Old & New Covenant Stipulations
I am nearing the halfway point in my reading of Progressive Covenantalism: Charting a Course between Dispensational and Covenant Theologies. I knew when I requested the book that I would be taking it slowly to allow myself time to dwell on the different essays contained with the volume. The writing does reveal minor differences between the authors and some of these require time just contemplating what has been read.
One of the latest chapters that intrigued me was "Covenantal Life with God from Eden to Holy City" by Ardel B. Caneday. The essay looks at historical construals of covenant stipulations. It states at the start that many "represent the Abrahamic covenant and the gospel as unconditional but the Mosaic covenant as conditional. This essay challenges this as too stark and simplistic" (101).

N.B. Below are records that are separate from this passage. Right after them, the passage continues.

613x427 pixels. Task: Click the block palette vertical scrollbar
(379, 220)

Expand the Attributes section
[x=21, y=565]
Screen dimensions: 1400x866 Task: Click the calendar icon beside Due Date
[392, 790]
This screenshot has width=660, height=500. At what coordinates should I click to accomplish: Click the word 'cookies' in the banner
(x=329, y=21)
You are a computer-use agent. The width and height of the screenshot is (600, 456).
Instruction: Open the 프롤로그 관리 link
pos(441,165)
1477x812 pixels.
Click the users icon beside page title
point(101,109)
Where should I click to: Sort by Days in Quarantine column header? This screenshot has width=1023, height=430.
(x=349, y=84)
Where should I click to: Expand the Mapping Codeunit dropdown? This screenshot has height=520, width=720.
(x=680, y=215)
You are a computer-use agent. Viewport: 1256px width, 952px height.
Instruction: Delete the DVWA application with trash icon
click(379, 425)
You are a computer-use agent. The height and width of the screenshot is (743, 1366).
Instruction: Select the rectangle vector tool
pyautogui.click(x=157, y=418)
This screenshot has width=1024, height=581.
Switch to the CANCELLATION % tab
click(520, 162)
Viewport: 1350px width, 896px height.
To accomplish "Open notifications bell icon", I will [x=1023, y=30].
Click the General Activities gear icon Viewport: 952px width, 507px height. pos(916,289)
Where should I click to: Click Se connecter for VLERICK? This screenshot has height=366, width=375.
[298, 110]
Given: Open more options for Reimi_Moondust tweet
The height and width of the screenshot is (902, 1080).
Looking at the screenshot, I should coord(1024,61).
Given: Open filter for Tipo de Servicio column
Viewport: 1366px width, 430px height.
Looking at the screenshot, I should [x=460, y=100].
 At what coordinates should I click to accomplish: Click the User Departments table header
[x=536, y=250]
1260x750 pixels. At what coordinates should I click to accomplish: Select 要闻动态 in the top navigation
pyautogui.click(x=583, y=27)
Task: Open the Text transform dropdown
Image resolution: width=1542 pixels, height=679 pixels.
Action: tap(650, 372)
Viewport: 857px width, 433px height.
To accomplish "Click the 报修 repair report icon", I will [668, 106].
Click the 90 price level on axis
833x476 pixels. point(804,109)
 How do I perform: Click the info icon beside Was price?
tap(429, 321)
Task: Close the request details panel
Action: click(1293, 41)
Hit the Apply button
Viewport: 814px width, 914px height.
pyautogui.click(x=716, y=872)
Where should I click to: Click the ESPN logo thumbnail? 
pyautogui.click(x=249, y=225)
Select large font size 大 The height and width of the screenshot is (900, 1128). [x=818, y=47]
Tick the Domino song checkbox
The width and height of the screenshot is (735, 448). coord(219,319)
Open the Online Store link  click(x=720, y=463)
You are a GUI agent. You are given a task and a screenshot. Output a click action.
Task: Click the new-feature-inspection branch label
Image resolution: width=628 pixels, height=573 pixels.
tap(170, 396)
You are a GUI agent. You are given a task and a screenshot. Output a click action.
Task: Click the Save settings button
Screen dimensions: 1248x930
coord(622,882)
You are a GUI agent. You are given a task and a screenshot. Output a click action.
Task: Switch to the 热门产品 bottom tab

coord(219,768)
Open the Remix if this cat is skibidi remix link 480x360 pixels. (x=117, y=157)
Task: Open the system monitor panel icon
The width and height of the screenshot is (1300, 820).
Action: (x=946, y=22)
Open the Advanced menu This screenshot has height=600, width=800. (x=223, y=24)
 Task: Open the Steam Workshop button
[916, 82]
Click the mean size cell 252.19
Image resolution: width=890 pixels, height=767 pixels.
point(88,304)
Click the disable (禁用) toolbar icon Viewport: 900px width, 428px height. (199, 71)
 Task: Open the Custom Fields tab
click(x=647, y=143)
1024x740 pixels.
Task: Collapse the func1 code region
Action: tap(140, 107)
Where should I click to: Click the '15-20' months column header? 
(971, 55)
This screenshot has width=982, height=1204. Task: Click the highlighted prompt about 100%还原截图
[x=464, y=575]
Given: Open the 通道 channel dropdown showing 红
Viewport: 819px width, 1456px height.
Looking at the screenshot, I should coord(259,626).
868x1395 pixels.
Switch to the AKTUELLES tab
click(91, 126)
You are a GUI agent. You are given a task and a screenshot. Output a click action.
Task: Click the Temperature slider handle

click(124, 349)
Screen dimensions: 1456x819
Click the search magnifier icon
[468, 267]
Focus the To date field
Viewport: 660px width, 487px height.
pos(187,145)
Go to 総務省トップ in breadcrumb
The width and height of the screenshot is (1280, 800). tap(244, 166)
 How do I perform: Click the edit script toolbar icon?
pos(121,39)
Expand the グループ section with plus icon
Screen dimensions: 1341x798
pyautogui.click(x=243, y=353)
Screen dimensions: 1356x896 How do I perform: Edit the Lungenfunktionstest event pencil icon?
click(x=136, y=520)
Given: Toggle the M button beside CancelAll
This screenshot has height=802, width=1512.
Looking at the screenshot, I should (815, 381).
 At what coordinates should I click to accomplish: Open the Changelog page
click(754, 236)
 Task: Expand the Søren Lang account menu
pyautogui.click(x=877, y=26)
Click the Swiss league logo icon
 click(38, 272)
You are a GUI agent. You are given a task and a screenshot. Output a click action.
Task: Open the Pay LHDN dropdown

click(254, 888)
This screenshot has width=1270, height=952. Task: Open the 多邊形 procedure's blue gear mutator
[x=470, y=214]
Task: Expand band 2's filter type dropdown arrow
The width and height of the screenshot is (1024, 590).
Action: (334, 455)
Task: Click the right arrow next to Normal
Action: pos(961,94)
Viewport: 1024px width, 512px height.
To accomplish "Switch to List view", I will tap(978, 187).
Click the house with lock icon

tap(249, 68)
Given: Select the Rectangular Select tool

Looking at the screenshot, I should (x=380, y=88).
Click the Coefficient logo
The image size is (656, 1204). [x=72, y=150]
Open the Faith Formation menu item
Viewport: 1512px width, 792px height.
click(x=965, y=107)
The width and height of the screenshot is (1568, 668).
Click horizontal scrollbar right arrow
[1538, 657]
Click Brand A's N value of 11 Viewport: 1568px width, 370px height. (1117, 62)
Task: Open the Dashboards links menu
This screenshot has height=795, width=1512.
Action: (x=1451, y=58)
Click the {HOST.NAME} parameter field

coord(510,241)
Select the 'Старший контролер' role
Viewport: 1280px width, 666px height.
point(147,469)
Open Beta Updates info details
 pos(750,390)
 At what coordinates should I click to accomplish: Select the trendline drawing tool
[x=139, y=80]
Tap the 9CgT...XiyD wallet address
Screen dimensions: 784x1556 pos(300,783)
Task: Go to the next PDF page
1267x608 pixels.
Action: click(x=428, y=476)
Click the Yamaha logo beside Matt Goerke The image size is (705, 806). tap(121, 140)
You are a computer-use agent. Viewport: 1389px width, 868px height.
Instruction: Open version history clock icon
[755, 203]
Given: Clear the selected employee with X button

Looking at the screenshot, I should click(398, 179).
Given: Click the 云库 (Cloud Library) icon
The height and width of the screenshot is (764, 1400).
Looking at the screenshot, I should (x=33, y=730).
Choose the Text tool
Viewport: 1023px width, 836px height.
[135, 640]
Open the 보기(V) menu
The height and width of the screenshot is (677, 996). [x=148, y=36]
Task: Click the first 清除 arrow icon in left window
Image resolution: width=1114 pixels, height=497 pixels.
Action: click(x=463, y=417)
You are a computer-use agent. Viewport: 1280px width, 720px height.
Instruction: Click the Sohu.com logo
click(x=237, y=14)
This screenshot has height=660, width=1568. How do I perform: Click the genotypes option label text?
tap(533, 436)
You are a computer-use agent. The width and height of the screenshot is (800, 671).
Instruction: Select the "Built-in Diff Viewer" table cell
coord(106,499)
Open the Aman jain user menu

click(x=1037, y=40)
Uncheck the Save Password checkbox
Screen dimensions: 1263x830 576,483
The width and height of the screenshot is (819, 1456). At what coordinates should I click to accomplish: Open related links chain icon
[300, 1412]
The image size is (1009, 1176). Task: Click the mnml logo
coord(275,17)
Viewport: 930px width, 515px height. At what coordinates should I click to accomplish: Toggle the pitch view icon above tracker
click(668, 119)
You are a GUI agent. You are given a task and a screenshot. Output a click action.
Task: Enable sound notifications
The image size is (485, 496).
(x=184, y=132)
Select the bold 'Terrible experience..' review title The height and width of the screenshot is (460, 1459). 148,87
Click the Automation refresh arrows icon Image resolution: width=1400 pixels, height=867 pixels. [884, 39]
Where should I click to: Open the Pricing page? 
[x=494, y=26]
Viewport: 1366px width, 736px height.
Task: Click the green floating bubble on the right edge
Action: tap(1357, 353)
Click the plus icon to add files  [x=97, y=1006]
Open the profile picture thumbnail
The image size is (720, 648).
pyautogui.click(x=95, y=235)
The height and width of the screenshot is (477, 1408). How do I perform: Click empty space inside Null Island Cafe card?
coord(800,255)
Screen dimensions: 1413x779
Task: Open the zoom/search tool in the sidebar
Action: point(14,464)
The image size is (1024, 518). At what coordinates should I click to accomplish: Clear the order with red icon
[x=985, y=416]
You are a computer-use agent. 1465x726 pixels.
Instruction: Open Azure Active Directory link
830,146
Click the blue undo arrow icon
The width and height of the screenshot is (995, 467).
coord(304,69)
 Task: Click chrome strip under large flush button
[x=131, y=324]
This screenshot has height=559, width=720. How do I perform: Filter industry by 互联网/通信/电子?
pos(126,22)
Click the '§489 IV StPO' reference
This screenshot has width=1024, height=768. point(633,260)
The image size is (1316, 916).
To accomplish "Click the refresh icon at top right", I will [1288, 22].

This essay is particularly interesting to me as a Presbyterian because it dips its toes into the "intra-Reformed debate" stating "the Mosaic covenant is not to be construed as entailing merit in any sense" (110). Whether Caneday is correct to toss aside the law-gospel distinction of Lutheranism (105) and Reformed Republication (106-107), he remains an interesting source of light on an old issue. He makes a strong case for covenant stipulations in the New Covenant through analysis of Hebrews (111-117) concluding that,
"The difference between the old and new covenants is not how the stipulations are grammatically structured or formed or that the former stipulates obedience and the new does not. Nor is the difference that the law covenant threatens divine curses and promises divine blessing with conditional stipulations but that the grace covenant in Christ issues no stipulations. Clearly the New Testament is filled with gospel threats and promises addressed to believers, which if heeded in viably lead to eternal life but if ignored will end in condemnation." (117)
So it would seem that Caneday is closer to John Calvin and historical Reformed thought than many today who have drifted further and further into the universal Lutheran law-gospel dichotomy. This essay is one of the most valuable in the book so far.